Natima had worked very hard to get to her current position; in just under five years, she had earned a postgraduate position as an assistant professor in the political sciences department. She continued to take classes in her spare time, and expected to be a full-fledged professor within the next two years; Natima was nothing if not driven. But she was also nothing if not cautious about her own political status as a dissident, and she would not have agreed to host the meeting if she were not confident that the meeting would be private.
She knew that most of the staff here at the university were sympathetic to her causes, particularly those professors who worked in her department. Natima was confident that any members of the university staff who felt otherwise could not touch her. She had flourished within the precise hierarchy of the university system, and she knew her place in it. This classroom was by far the safest public location the group could have chosen to meet in—safer than in a private residence, for large gatherings at people’s homes were often secretly monitored by the government. Universities were generally better protected from that sort of intrusion, enjoying a certain measure of lenience in the name of education. Cardassians still valued education and knowledge very highly in the great scheme of their society, for it was the Cardassians’ superior knowledge that had allowed their scientific community to be one of the most advanced in the galaxy.
The soundproof room was large, with chairs arranged in semicircular rows before a podium in the center. The design of the classroom, with graduated tiers rising up to the back of the room, made amplification devices unnecessary, helping to ensure that conversation was not likely to be monitored. Natima had personally checked for listening devices, and as she had expected, there were none. But Dr. Tuken, a professor from the settlement in the Cuellar system who had been chosen to chair the meeting this afternoon, still appeared too ill at ease to speak freely. His statements were vague, his intentions unclear. Natima felt a little annoyed, for she took the man’s unease as a sign of his mistrust in her. She found his overly cautious, halting manner to be distracting, as well.

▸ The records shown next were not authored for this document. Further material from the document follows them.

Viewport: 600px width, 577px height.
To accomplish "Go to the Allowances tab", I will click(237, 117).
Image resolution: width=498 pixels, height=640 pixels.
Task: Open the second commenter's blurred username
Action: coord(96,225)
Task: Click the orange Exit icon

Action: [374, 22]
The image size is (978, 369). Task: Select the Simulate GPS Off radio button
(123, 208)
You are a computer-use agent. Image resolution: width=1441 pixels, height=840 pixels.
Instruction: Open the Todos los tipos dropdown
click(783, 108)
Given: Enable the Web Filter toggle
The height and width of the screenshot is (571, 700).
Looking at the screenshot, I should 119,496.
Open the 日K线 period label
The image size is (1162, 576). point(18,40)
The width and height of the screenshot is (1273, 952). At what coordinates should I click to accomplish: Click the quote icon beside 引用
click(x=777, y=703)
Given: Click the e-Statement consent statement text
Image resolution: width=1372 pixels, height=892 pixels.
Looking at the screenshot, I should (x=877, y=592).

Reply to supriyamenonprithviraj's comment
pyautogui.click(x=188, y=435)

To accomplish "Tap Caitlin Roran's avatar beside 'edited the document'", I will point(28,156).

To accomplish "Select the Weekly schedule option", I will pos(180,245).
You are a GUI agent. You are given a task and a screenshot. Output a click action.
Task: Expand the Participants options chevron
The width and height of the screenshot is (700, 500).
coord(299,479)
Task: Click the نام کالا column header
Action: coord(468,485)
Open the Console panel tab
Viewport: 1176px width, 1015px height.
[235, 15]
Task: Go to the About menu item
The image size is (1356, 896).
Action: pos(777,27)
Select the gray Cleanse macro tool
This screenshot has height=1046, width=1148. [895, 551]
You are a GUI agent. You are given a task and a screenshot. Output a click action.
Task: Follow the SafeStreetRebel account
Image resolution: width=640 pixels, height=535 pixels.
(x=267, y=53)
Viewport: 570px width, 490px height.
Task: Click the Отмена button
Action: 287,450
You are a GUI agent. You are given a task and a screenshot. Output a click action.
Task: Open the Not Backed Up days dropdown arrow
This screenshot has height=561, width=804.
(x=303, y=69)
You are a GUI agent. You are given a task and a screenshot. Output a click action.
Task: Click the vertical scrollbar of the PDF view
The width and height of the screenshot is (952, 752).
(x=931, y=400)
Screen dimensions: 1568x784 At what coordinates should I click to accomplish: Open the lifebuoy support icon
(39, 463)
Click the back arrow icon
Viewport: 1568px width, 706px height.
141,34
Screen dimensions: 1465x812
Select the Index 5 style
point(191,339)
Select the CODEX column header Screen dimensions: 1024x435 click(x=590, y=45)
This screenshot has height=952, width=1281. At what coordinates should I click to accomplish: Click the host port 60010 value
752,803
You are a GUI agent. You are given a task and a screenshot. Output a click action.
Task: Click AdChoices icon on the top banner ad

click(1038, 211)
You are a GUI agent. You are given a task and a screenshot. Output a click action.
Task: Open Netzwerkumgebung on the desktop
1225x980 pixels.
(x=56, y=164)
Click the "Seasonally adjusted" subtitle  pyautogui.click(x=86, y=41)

She glanced across the room to Gaten Russol, now a gul in the military, and saw from his expression that he was thinking the same thing that she was. After so many years of friendship, she could read him like a book. He met her eye, and then he stood.
“Thank you, Doctor Tuken,” Russol said smoothly, “for that introduction. I have a few items that I wish to address.”
“Of course, Gul Russol,” Tuken said, and stepped down from the podium. If he resented the interruption, he didn’t show it; nearly everyone knew to defer to Gul Russol. If their unnamed movement had a leader, it was Gaten Russol, and while the membership remained only somewhere in the hundreds, the squabbling and lack of direction of days past was gone now. The small, committed groups around the Union had mostly narrowed their focus toward common goals.